Assigned task →
Count the lines in the data below that contain the string "tweet". Reply with the number only.

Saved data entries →
>>>>>

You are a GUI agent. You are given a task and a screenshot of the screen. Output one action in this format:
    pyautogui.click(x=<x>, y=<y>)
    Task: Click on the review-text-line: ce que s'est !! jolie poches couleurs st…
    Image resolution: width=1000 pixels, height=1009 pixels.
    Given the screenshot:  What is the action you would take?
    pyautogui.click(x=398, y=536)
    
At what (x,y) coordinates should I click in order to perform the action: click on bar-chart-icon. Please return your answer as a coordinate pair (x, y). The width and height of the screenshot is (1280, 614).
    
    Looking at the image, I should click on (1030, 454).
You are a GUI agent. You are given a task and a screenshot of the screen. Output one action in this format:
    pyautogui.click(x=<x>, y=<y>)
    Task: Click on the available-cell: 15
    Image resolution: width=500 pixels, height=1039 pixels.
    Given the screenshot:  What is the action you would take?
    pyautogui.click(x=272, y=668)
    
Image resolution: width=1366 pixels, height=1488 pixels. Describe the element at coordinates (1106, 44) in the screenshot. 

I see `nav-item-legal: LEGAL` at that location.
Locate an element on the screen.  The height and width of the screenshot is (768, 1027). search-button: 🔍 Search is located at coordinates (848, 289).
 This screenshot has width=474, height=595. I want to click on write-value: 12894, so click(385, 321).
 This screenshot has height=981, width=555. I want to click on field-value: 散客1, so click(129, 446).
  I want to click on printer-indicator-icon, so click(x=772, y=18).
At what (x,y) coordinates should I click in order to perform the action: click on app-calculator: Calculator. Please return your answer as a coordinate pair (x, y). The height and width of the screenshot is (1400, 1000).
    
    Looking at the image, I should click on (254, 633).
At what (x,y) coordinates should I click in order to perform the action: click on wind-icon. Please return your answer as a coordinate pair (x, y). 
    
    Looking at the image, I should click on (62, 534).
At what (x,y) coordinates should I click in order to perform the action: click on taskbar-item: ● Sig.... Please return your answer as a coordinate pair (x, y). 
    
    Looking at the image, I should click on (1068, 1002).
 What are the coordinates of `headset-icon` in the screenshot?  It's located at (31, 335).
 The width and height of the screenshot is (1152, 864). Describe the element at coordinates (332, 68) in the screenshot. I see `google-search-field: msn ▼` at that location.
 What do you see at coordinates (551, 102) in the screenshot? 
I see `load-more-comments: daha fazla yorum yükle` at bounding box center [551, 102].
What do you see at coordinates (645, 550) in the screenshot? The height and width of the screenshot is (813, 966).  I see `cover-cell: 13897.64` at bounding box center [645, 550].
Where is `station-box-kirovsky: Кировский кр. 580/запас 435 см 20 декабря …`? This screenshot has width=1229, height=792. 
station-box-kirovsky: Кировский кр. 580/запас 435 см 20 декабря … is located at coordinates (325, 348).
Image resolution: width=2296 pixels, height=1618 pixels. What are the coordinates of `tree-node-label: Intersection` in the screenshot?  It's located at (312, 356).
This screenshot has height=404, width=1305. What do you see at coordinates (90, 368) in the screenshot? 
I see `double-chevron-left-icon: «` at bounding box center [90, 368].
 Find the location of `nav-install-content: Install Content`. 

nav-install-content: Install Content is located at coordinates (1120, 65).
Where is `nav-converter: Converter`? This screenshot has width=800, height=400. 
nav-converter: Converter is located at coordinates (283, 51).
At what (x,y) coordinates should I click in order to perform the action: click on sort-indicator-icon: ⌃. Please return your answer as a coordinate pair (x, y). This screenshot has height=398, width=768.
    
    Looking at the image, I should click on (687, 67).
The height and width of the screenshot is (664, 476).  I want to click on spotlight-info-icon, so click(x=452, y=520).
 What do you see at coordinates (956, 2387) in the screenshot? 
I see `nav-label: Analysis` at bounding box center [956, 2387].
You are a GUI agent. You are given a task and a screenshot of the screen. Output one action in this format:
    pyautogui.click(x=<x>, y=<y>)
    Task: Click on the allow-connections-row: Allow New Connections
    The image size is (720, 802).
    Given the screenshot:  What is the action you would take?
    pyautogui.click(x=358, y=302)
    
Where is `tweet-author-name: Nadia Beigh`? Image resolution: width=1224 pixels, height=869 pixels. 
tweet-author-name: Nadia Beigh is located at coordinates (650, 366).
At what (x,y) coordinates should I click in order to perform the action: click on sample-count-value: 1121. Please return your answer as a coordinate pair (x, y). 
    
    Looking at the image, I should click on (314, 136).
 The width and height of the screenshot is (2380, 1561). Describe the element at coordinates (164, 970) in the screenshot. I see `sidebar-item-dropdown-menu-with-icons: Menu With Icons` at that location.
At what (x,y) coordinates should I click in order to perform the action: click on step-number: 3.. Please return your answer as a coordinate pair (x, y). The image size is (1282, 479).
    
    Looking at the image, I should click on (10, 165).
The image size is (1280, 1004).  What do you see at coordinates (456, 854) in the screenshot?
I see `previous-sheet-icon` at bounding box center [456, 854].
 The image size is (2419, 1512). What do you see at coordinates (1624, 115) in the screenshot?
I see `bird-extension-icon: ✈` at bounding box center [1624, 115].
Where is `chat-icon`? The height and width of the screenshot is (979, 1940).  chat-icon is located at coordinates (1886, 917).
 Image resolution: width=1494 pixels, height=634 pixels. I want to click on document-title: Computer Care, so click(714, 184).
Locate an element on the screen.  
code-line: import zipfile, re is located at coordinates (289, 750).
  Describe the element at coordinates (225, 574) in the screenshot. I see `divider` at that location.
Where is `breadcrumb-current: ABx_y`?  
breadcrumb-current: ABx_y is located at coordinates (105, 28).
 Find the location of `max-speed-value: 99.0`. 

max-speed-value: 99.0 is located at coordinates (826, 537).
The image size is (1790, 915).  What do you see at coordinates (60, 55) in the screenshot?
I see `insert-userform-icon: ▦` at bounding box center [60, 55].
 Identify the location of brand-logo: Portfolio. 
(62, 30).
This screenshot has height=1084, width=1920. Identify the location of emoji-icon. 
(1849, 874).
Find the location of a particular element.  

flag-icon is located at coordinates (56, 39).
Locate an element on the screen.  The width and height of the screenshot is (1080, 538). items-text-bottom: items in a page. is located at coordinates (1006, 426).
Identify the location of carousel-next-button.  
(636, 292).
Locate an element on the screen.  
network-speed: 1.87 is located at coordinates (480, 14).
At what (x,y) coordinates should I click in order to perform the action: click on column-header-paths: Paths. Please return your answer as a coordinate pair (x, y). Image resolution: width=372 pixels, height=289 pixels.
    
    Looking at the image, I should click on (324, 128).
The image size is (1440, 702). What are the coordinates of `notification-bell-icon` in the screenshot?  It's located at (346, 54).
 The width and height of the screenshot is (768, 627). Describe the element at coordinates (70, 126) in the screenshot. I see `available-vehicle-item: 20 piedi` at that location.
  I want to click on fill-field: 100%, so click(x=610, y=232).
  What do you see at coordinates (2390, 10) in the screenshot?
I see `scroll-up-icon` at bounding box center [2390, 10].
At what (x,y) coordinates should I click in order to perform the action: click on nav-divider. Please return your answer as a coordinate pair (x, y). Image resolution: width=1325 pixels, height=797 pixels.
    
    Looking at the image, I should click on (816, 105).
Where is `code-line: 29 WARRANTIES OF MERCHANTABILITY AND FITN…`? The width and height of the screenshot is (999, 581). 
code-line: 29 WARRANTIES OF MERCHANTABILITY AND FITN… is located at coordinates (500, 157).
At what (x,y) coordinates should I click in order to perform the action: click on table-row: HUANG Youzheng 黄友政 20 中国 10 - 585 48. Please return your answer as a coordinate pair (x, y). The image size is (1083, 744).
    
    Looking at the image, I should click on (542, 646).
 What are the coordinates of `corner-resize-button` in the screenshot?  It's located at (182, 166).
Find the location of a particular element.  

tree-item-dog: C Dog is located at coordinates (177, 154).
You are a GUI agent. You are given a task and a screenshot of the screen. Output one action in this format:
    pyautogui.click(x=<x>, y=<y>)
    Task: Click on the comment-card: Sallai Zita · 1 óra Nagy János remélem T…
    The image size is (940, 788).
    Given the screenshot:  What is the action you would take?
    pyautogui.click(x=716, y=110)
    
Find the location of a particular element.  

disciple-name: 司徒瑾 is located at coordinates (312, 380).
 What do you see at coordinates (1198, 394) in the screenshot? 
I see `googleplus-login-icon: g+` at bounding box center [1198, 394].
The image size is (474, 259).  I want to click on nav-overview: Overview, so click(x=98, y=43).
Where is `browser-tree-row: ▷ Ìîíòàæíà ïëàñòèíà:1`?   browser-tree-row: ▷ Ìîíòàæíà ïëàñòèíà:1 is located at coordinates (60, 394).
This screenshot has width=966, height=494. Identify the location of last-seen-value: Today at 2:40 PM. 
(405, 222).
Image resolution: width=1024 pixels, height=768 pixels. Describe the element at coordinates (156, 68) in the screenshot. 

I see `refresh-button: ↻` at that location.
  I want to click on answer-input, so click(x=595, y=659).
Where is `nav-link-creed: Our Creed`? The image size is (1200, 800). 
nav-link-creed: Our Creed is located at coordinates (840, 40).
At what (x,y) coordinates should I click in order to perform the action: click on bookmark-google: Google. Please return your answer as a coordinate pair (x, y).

<<<<<

Task result →
2